REQUIREMENTS —
1 - According to the Java Jack review, where does Jack Robinson live with his Aunt Amy?
2 - Using the Java Jack review, explain why the band fits its old DC-3 with pontoons.
3 - Reproduce the passage of the Java Jack review starting with "Jack Robinson is" and going on through "name Java Jack.".

SOURCE EXTRACT —
════════
Java Jack

by Luqman Keele and Daniel Pinkwater
Reviewed date: 2018 Jan 25
152 pages
cover art
cover art

My dad read Java Jack to me when I was a kid. Reading it now, twenty-some years later, it's just as nuts as I remember.

Jack Robinson is a blond-haird, black-skinned American kid living with his Aunt Amy in Neosho, Missouri. His parents are anthropologists working in Indonesia, and when they go missing from their home on Maggasang island, Jack rushes to Indonesia to search for them. His adventures in Indonesia include:

  • Being immediately kidnapped by a pasty-white man named Fligh (whose name stands for The Fight for the Liberation of the Island of Gunungan Heaven) and forced to join the Free Island Movement (FIM), a rag-tag international group of kids that Fligh is training as a revolutionary army. Fligh gives him the name Java Jack.
  • Witnessing the sign of the Qris, a golden meteor that lights up the sky. Qris is a magical material, a key to another universe. Ibu takes the Qris from the meteor and makes it into a golden needle for Jack, which she asks him to deliver to the Sultan of the island of Equator.
  • Fighting off an entire horde of Bugis pirates armed with krises (traditional Javanese daggers with wavy blades, but apparently also used by the Bugis?) using only his golden Qris needle. The needle takes on a life of its own, directing Jack's movements in his combat with the pirates. A blade with a spirit of its own? That's ripped straight from classic Indonesian legends about the kris.
  • Sailing with Bunga the Bugis, the Batik Pirate. After Bunga is pricked by the Qris needle, he gives up piracy. The crew take up singing and become rock stars and tour Indonesia as the wildly popular group Java Jack and the Batik Pirate with the Boogeyman Band. They buy an old DC-3 and fit it with pontoons so they can travel anywhere in the archipelago.
  • Discovering that the island of Equator is located on the island of Maggasang, hidden in the cloud-shrouded crater lake of the volcano Gunungan.
════════
SOURCE DATA —
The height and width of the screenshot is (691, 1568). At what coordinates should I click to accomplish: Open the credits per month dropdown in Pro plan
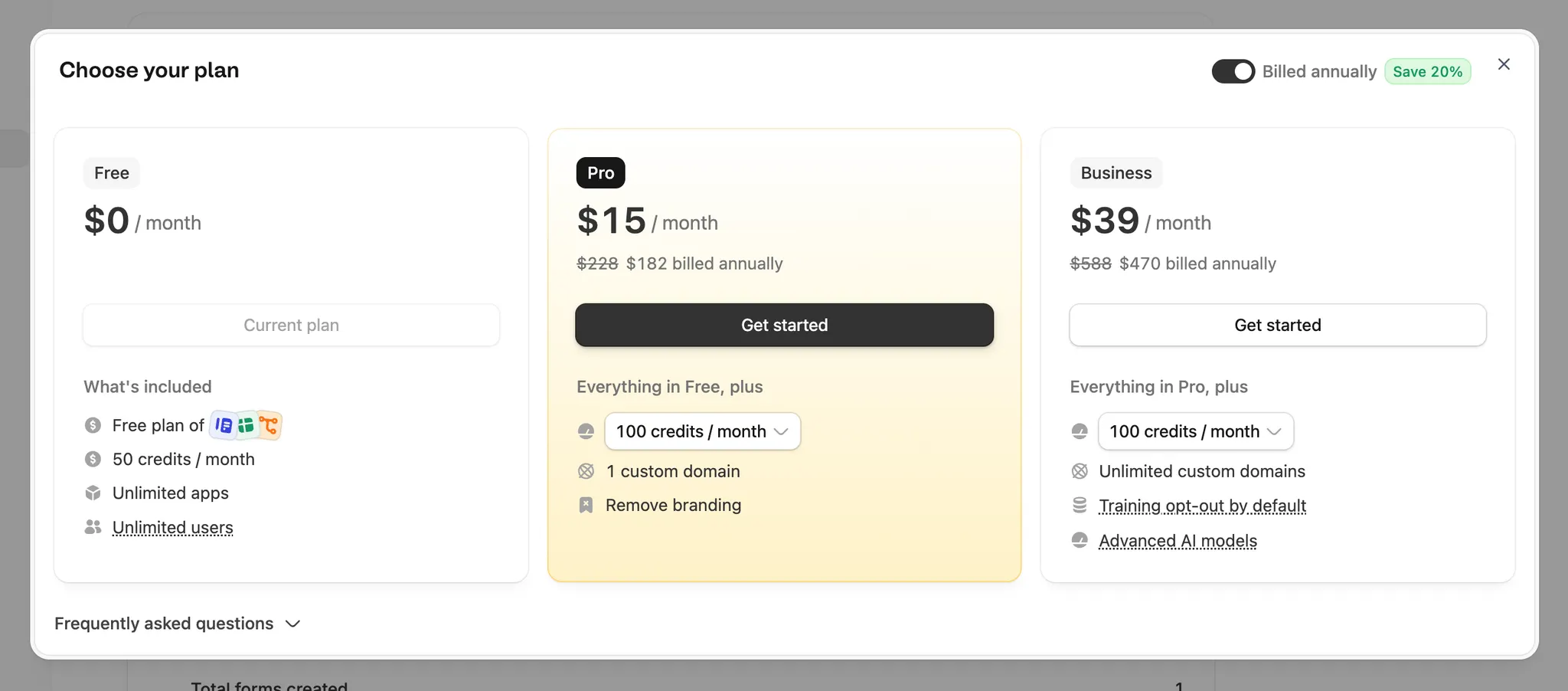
════════
RESULTS IN ORDER —
1 - Neosho, Missouri.

2 - The band fits the DC-3 with pontoons so they can travel anywhere in the archipelago.

3 -
Jack Robinson is a blond-haird, black-skinned American kid living with his Aunt Amy in Neosho, Missouri. His parents are anthropologists working in Indonesia, and when they go missing from their home on Maggasang island, Jack rushes to Indonesia to search for them. His adventures in Indonesia include:

  • Being immediately kidnapped by a pasty-white man named Fligh (whose name stands for The Fight for the Liberation of the Island of Gunungan Heaven) and forced to join the Free Island Movement (FIM), a rag-tag international group of kids that Fligh is training as a revolutionary army. Fligh gives him the name Java Jack.